*Saved data entries*
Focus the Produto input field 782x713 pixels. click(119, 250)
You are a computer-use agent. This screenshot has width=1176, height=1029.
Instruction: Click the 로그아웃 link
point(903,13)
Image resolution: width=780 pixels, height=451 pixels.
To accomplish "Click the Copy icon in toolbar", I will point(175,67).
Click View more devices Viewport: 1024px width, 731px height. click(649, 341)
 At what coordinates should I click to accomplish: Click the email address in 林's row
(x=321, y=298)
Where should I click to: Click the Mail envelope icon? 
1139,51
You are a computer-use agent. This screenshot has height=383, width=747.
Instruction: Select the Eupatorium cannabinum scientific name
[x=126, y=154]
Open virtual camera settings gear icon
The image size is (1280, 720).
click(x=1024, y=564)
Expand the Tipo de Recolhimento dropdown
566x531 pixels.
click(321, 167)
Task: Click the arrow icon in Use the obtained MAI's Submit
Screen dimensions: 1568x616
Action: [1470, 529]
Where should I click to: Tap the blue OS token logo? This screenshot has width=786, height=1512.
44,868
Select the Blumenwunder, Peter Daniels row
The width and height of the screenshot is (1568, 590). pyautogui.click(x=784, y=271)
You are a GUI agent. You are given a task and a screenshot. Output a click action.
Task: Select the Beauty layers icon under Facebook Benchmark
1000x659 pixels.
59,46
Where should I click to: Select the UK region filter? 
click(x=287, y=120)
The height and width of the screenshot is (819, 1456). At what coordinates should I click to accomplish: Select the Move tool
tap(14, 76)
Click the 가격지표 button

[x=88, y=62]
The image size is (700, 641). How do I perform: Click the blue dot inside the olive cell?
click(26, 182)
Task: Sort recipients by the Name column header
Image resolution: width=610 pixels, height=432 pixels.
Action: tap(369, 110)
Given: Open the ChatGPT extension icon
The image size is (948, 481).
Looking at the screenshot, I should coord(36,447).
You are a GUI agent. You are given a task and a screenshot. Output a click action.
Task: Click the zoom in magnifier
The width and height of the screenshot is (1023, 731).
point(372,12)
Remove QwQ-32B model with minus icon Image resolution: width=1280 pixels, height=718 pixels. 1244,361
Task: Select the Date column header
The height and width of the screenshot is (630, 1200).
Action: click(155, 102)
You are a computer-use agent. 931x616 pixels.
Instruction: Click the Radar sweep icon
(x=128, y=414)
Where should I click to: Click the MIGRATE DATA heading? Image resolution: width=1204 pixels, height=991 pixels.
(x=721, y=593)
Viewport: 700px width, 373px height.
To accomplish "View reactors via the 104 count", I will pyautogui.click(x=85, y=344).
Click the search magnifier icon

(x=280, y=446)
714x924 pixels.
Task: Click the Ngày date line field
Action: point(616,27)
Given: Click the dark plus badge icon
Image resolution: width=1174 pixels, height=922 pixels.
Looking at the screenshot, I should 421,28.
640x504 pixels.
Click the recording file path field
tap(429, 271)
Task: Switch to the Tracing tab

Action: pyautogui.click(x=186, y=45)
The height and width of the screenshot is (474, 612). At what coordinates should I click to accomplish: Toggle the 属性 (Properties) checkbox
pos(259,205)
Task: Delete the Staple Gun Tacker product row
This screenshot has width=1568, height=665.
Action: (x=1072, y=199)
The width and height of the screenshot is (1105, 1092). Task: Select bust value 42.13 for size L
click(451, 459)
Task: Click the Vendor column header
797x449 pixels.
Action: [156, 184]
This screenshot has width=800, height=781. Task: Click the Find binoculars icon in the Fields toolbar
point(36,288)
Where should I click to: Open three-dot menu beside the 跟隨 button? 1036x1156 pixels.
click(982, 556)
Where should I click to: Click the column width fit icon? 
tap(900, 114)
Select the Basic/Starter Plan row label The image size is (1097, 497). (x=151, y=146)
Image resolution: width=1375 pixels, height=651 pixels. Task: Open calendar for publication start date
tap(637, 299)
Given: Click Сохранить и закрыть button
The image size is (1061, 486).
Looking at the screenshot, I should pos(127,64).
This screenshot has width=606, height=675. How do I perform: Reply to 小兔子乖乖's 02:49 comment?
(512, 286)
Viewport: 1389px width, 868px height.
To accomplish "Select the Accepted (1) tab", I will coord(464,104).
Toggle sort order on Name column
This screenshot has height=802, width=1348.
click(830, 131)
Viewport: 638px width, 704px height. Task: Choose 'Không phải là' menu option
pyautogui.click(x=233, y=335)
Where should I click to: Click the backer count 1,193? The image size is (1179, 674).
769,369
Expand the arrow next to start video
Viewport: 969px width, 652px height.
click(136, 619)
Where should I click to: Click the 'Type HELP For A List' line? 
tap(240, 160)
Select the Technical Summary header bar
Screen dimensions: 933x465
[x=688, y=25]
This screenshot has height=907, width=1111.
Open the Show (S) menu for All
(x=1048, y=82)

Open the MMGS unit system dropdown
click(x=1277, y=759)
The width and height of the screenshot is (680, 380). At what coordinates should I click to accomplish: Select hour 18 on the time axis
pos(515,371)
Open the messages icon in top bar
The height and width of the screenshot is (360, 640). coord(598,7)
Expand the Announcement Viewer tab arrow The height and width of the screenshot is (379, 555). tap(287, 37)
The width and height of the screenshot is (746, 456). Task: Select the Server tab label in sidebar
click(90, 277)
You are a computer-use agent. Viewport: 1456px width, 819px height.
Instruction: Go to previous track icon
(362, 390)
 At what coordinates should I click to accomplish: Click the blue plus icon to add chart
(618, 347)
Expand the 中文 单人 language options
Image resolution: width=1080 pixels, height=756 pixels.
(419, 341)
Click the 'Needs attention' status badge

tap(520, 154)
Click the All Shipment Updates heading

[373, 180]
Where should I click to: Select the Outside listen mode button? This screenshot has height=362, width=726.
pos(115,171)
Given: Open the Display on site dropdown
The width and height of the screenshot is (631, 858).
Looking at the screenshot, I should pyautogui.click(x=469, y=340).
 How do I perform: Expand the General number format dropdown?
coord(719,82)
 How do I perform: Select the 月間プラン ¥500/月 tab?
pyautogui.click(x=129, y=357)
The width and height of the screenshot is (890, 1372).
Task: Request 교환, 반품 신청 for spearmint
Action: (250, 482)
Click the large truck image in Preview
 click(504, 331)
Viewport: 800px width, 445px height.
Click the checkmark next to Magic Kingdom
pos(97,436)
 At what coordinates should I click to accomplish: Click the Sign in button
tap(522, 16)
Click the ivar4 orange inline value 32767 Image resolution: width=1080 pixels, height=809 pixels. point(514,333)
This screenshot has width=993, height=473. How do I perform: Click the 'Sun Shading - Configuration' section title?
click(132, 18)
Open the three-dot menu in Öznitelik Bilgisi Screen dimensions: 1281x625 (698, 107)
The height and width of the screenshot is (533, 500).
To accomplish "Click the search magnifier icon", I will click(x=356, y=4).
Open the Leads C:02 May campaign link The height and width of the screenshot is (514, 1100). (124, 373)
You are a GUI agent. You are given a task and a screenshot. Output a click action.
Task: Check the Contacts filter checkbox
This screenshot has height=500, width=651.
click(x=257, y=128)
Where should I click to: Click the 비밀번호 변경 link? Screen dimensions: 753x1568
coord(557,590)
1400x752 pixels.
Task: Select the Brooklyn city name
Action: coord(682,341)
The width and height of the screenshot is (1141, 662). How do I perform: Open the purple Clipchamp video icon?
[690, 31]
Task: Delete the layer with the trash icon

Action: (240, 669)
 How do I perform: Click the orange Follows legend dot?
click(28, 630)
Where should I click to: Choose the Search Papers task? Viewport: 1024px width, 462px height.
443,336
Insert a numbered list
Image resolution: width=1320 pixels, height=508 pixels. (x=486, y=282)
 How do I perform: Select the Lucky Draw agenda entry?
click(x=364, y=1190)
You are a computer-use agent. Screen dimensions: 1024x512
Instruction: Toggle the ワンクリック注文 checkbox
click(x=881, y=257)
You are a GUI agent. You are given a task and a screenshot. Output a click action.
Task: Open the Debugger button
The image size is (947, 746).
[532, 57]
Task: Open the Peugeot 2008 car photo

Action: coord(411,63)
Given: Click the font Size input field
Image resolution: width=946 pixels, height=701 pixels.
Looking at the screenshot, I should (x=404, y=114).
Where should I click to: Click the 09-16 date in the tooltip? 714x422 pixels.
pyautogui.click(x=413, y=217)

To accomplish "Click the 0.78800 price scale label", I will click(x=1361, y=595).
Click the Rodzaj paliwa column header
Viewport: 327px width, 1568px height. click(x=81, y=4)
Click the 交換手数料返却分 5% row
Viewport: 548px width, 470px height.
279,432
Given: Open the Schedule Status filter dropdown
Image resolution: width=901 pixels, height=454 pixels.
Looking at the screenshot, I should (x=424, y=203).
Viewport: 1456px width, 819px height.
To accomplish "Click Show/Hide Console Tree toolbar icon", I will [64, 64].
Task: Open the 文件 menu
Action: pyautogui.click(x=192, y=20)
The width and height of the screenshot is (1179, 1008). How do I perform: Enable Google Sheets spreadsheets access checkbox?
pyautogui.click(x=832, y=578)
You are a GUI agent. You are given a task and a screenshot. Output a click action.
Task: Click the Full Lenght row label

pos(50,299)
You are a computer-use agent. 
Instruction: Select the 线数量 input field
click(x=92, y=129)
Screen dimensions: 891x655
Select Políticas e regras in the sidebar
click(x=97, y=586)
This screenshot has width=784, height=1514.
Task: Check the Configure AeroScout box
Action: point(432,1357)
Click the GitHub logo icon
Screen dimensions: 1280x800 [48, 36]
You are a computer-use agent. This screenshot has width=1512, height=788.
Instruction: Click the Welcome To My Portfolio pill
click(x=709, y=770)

*Required work*
Of the records above, copy each line that includes "arrow".

*Written solution*
Task: Click the arrow icon in Use the obtained MAI's Submit
Expand the arrow next to start video
Expand the Announcement Viewer tab arrow The height and width of the screenshot is (379, 555). tap(287, 37)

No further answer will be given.